The histopathology of PRSS1 hereditary pancreatitis

Abstract

Hereditary pancreatitis is an autosomal dominant disorder with 80% penetrance and variable expressivity. The vast majority of cases have been linked to mutations within the cationic trypsinogen gene, also referred to as serine protease 1 (PRSS1). Other than inheritance, PRSS1 pancreatitis has been considered clinically and pathologically indistinguishable from other etiologies of chronic pancreatitis. However, to date, the histologic findings of PRSS1 pancreatitis have not been well described.
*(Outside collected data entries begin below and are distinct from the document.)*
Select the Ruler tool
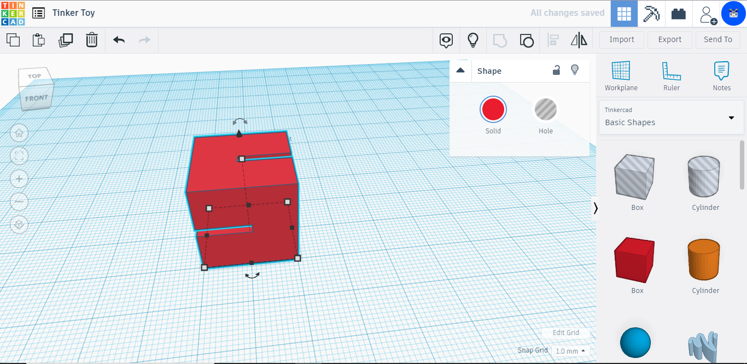Screen dimensions: 747x364 click(672, 77)
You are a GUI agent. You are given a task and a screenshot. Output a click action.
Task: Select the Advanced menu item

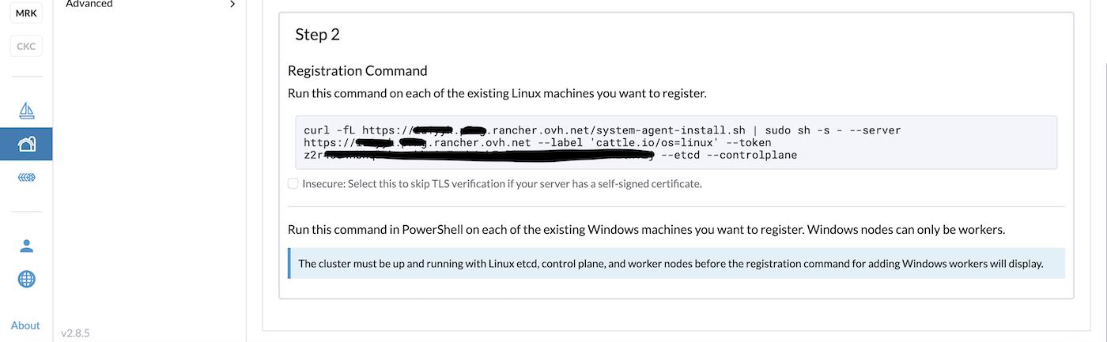click(x=89, y=4)
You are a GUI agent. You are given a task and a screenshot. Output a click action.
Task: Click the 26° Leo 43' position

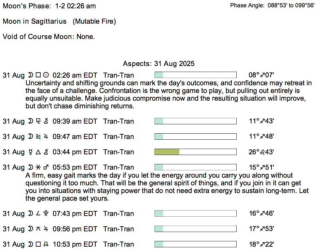tap(261, 152)
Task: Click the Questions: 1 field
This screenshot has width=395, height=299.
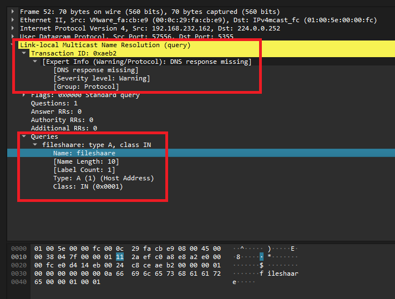Action: coord(54,103)
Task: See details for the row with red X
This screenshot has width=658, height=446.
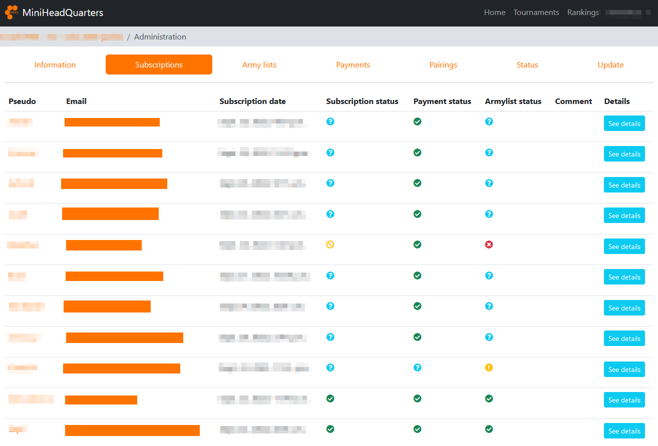Action: click(x=624, y=247)
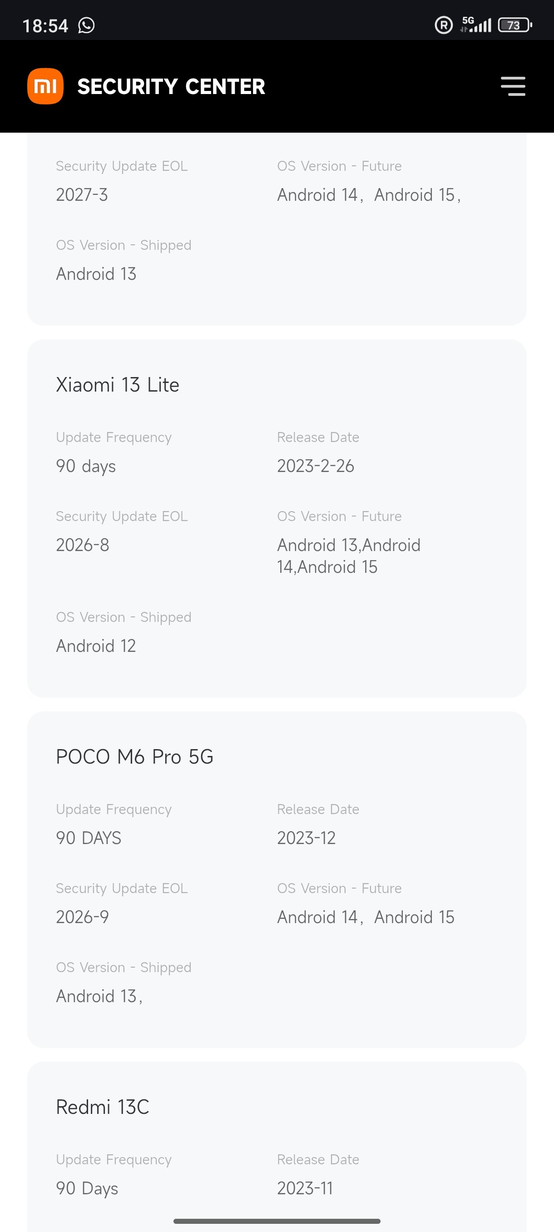The height and width of the screenshot is (1232, 554).
Task: Tap the 2023-2-26 release date value
Action: coord(315,466)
We, therefore, collected pancreatic specimens from 10 PRSS1 patients of various ages and examined their clinicopathologic features. Patients at the time of resection ranged in age from 9 to 66 years (median, 29 y), with a slight female predominance (60%). All patients reported a history of intermittent abdominal pain, with an age of onset ranging from infancy to 21 years of age. Examination of the gross and microscopic findings suggested a sequential pattern of changes with increasing patient age. In pediatric patients (n=4), although in most cases the pancreas was grossly normal, there was microscopic variation in lobular size and shape. Although the central portions of the pancreas displayed parenchymal loss accompanied by loose perilobular and interlobular fibrosis, the periphery was remarkable for replacement by mature adipose tissue. These changes were more developed in younger adults (n=2), in whom fatty replacement seemed to extend from the periphery to the central portions of the pancreas. With older patients (n=4), the pancreas showed marked atrophy and extensive replacement by mature adipose tissue with scattered islets of Langerhans and rare acinar epithelium concentrated near the main pancreatic duct. In summary, PRSS1 hereditary pancreatitis is characterized by progressive lipomatous atrophy of the pancreas.

FIGURE 1

A sequential pattern of histologic changes were identified in patients with germline mutations in PRSS1. A, Pancreata from pediatric patients were characterized by patchy parenchymal loss with replacement by loosely packed, perilobular and interlobular fibrosis. In addition, a mild increase in chronic inflammation was identified and primarily localized around dilated pancreatic ducts. B, At the periphery of the pancreas, a greater loss of acinar and ductal tissue was seen with residual islet of Langerhans organized in aggregates and surrounded by mature adipocytes and thin wisps of collagen. C, In young adults, progressive parenchymal collapse was observed with replacement by perilobular and interlobular fibrosis and scattered adipocytes. D, Ductal alterations including ectasia and metaplasia were common findings.

FIGURE 2

A, In older adults with germline PRSS1 mutations, the pancreas was grossly soft and shrunken. Marked atrophy with fatty replacement, ductal dilatation, and multiple intraductal calculi were seen in all cases. B, Microscopically, there was extensive parenchymal replacement by adipose tissue. Residual fibrosis was found cuffing the main pancreatic duct (filled arrowhead) and larger interlobular ducts, whereas intralobular and smaller interlobular ducts were reduced and/or scarred (open arrowhead). C and D, Among mature adipose tissue were scattered nerves and islets of Langerhans. C, In 2 cases, amyloid deposition was seen within the islets of Langerhans.

FIGURE 3

A, PanIN was identified in 3 patients with germline PRSS1 mutations. B, In these patients, PanINs were often situated in the background of mature adipose tissue.